• Entries shown
⟨

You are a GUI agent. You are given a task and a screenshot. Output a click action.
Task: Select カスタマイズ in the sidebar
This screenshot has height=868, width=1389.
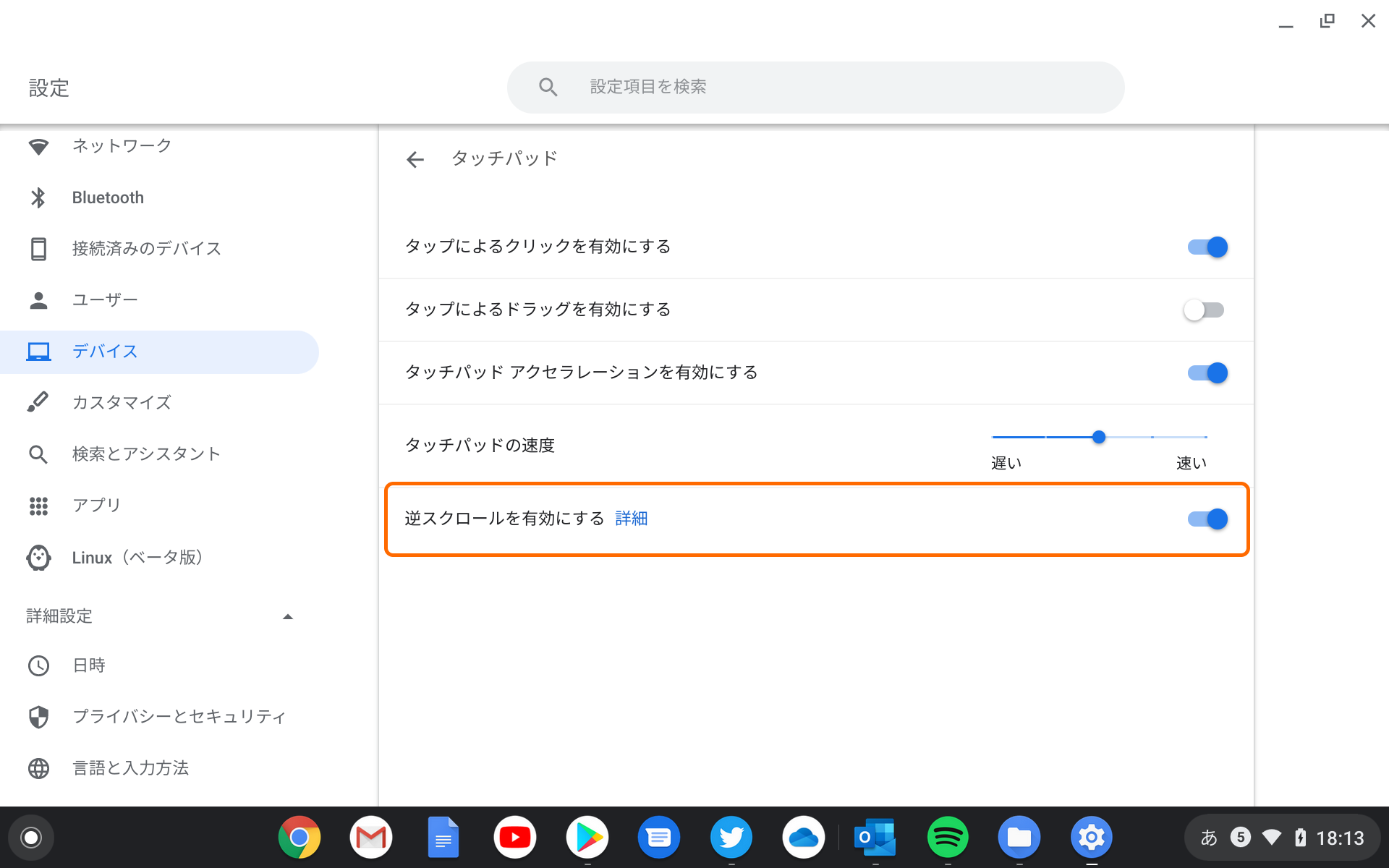[122, 402]
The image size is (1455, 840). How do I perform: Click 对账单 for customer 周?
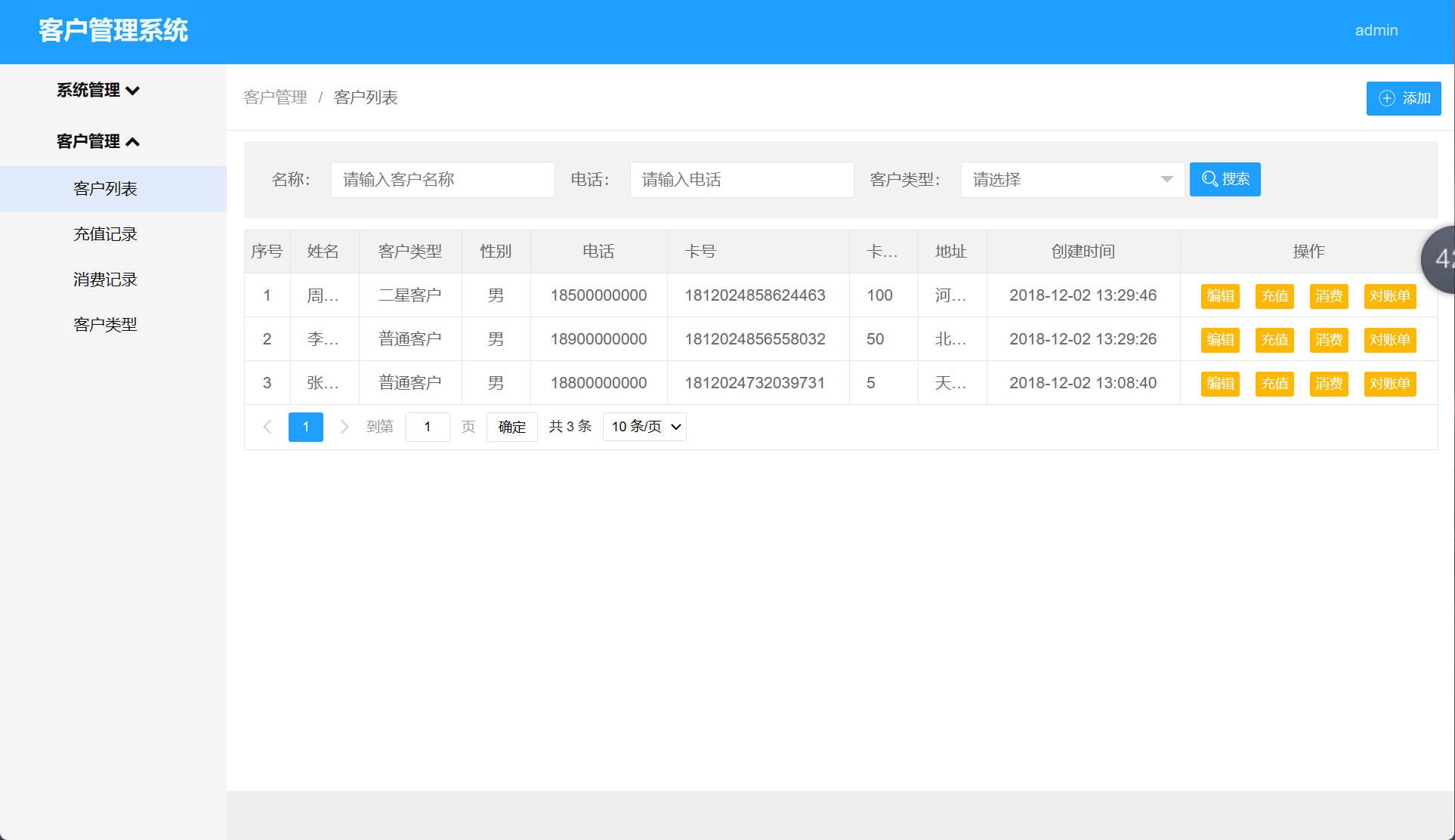[1390, 295]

⟩

• Activity
When you copy the data above, keep each line exact and omit the pictures.

• Response box
You are a GUI agent. You are given a task and a screenshot. Output a click action.
Task: Select カスタマイズ in the sidebar
This screenshot has height=868, width=1389.
[122, 402]
The image size is (1455, 840). How do I perform: Click 对账单 for customer 周?
[1390, 295]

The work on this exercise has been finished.